Lundi à l'aube, dans l'étude d'un notaire lausannois. Le patron des finances cantonales, Charles Favre, accompagné de Frédéric Daler, le chef du personnel de l'Etat de Vaud, vient prendre connaissance du résultat de la consultation sur le nouveau statut de la fonction publique, qui a été lancée auprès de tous les fonctionnaires et dont le dépouillement a été assuré dans le secret de ce cabinet. Le verdict: les employés de l'Etat ne veulent pas de la réforme telle qu'elle a été négociée entre le gouvernement et l'une de leurs associations syndicales. Ils ont dit non par une courte majorité de 51,2% au compromis signé fin janvier par la FSF. Il y a 42% de oui, 6,3% de sans avis. Mais, avec 10 216 coupons-réponses, la participation n'a pas dépassé 43,4%.

Dans la même matinée, le Conseil d'Etat en a tiré ses conclusions. Il ne parle pas d'échec, mais de «résultat nuancé». Le faible taux de participation est regrettable, mais il montre au moins que le projet n'a pas déclenché une opposition massive, souligne Charles Favre. Pas question pour le gouvernement de rouvrir une négociation.
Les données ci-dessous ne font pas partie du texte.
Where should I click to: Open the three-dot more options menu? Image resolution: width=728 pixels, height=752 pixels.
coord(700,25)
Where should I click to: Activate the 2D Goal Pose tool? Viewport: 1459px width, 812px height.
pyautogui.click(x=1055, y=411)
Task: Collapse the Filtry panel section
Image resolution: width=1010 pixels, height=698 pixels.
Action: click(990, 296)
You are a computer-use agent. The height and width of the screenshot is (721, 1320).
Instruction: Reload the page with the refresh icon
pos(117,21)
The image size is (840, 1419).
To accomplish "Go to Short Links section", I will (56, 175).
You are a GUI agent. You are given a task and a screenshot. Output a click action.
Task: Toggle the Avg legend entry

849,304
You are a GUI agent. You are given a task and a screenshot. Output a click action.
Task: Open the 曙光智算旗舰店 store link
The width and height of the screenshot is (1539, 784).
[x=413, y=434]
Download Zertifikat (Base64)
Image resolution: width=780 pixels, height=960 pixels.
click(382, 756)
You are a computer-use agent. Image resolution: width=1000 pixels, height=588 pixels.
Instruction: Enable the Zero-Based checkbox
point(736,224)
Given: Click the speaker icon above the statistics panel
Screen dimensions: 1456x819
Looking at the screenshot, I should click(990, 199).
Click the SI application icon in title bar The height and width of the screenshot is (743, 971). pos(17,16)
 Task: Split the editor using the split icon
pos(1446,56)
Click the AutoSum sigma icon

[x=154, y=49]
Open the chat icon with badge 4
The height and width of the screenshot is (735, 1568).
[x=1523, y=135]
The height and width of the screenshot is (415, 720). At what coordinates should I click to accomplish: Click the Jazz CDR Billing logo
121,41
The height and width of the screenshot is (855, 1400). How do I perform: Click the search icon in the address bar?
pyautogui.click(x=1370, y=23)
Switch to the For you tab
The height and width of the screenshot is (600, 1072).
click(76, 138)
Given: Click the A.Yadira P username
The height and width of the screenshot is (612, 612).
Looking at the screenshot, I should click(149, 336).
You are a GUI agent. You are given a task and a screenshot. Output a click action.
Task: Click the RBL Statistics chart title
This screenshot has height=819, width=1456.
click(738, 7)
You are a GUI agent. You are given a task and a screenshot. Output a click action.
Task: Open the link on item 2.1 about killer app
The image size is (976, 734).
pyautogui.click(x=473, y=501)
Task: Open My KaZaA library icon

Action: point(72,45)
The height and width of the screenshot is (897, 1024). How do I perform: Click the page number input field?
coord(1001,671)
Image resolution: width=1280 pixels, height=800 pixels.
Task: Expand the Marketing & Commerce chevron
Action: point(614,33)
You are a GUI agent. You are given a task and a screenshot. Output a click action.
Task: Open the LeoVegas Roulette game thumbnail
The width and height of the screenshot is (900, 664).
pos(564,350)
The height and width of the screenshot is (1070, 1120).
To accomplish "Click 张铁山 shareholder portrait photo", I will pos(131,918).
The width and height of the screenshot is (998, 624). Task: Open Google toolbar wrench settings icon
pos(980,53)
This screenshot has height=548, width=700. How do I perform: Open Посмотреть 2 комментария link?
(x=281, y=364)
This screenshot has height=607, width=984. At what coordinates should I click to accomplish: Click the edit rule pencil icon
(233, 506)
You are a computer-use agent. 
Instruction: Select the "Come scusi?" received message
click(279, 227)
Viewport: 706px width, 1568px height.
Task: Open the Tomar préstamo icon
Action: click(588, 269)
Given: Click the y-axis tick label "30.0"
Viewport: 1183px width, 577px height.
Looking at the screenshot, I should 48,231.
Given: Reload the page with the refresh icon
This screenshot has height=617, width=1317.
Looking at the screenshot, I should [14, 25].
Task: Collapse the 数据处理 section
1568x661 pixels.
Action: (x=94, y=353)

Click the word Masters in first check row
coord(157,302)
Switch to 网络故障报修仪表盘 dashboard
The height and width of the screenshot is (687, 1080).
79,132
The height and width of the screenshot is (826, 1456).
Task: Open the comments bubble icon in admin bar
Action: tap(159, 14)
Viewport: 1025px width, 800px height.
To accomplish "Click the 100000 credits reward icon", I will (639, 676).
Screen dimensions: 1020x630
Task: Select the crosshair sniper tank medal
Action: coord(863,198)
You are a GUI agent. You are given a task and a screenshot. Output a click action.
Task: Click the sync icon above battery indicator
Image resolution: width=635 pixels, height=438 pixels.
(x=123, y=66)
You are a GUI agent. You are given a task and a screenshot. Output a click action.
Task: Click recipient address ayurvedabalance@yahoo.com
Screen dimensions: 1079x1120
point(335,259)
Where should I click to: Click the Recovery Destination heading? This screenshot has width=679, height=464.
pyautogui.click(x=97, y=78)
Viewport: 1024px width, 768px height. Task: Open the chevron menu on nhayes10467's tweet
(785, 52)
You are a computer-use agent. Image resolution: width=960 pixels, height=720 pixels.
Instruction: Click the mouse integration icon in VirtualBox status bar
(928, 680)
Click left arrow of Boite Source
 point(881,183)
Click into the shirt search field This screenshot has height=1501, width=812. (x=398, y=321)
D'autant que l'accord conclu avec des négociateurs aujourd'hui désavoués par leur base allait à «l'extrême limite des concessions possibles». Le projet prévoit l'abandon de la nomination, l'étalement des augmentations et la hausse de la part de l'employé pour la caisse de pension. En échange, la semaine de travail passe de 42,5 à 41,5 heures, la cinquième semaine de vacances est généralisée, un salaire minimum introduit.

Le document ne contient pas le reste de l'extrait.